Last week I had an hour to kill at the mall, so I decided to shop around for an Easter dress. At one point—I think it was about 40 minutes in, while I was contorting my way out of a slightly-too-small side-zip dress—I realized my main problem (in addition to boobs that were way too big for that particular sheath) was lack of strategy.

What kind of blogger would I be if I didn’t invite you into my ill-lit dressing room to point, laugh, and benefit from my bad experience? So I came up with a dressing-room strategy that I think everyone can use. Incidentally, it also works for first dates.

Wear comfortable and attractive but not-too-sexy underthings. I’ve accepted that trying on garments is a must. Wearing cute, comfortable undies with decent coverage makes the process less cringeworthy and annoying: Getting in and out of the clothes is enough trouble without having to pop a boob or butt cheek back in every two minutes.

Loosen up. Guys, I’ve pulled muscles trying on clothes. I mean, the whole point is trying to find something that fits, so you should be prepared for something that doesn’t. Before you start trying on clothes, do a few light stretches—and, if you’re up to it, some high kicks and fist pumps. If you think you have a potential winner in a garment, try moving around the way you would when you’re wearing it in the real world. Trying on a blazer for work? Raise your arm like you’re gesturing to that rad infographic in your upcoming presentation.

Predetermine an exit strategy. Before you jump right into an unfamiliar piece of clothing, figure out not only how to get it on (Over the head? Step in? Raise your arms and shimmy?) but also how to take it off. I’m thinking specifically of that dress with the sticky side zip that nearly defeated me. Jeans and t-shirts are easy, but fitted and/or fancier garments—delicate fabrics, unusual wraps, semicomplex closures—tend to be tricky. And in my experience, it’s best not to have to leave the dressing room half-naked with a pricey frock stuck around your forehead.

Have a buddy check in with you. I prefer to shop alone, but there have been low moments when I’ve been plastered to the dressing room wall trying to dislocate my shoulder and wrestle my way out of a garment whose most marked quality is a Chinese-finger-trap-like fit. Knowing there’s a kindred soul nearby—someone unafraid of seeing you in your skivvies—will save you from the kind of desperation that leads to asking a stranger to help you disrobe.

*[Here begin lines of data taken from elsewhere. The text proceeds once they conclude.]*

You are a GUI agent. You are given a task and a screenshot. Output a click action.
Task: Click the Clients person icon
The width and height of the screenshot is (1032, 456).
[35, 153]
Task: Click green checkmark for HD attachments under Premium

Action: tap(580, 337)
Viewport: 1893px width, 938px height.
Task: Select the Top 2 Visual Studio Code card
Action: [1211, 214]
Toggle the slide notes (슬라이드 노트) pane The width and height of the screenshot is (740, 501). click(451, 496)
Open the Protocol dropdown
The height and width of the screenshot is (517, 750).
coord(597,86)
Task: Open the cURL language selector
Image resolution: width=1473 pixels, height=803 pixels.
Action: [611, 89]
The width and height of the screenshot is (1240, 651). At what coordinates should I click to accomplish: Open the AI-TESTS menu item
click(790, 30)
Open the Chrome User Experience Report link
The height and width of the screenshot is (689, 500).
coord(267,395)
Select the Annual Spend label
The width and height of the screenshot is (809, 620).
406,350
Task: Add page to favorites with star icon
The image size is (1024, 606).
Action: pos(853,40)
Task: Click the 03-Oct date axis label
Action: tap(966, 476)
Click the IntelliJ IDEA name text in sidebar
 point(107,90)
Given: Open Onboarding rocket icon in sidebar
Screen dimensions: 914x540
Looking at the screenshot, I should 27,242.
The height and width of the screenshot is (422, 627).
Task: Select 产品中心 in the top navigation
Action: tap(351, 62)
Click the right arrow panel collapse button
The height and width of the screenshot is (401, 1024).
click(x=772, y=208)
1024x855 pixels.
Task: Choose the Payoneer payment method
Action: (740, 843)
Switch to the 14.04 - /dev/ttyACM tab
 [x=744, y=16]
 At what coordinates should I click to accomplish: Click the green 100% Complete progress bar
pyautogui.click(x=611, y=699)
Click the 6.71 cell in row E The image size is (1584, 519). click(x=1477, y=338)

Plus, a friend can provide some much-needed mid-session encouragement.

Don’t starve yourself beforehand. Face it: a two-hour crash diet isn’t going to make the flab and bulges disappear. Before you shop, fuel up on something nutritious that will provide some good energy so you don’t run out of steam (and, in my case, all hope of success and belief in the goodness of humanity) with four untried items to go.

Maintain an attitude of cautious optimism. Don’t go into the dressing room cursing everything you dislike about yourself, believing there’s nothing off-the-rack that will ever work for you. Try to be realistic: Not everything will work for you, but finding just one item that makes you look and feel like yourself is worth the effort.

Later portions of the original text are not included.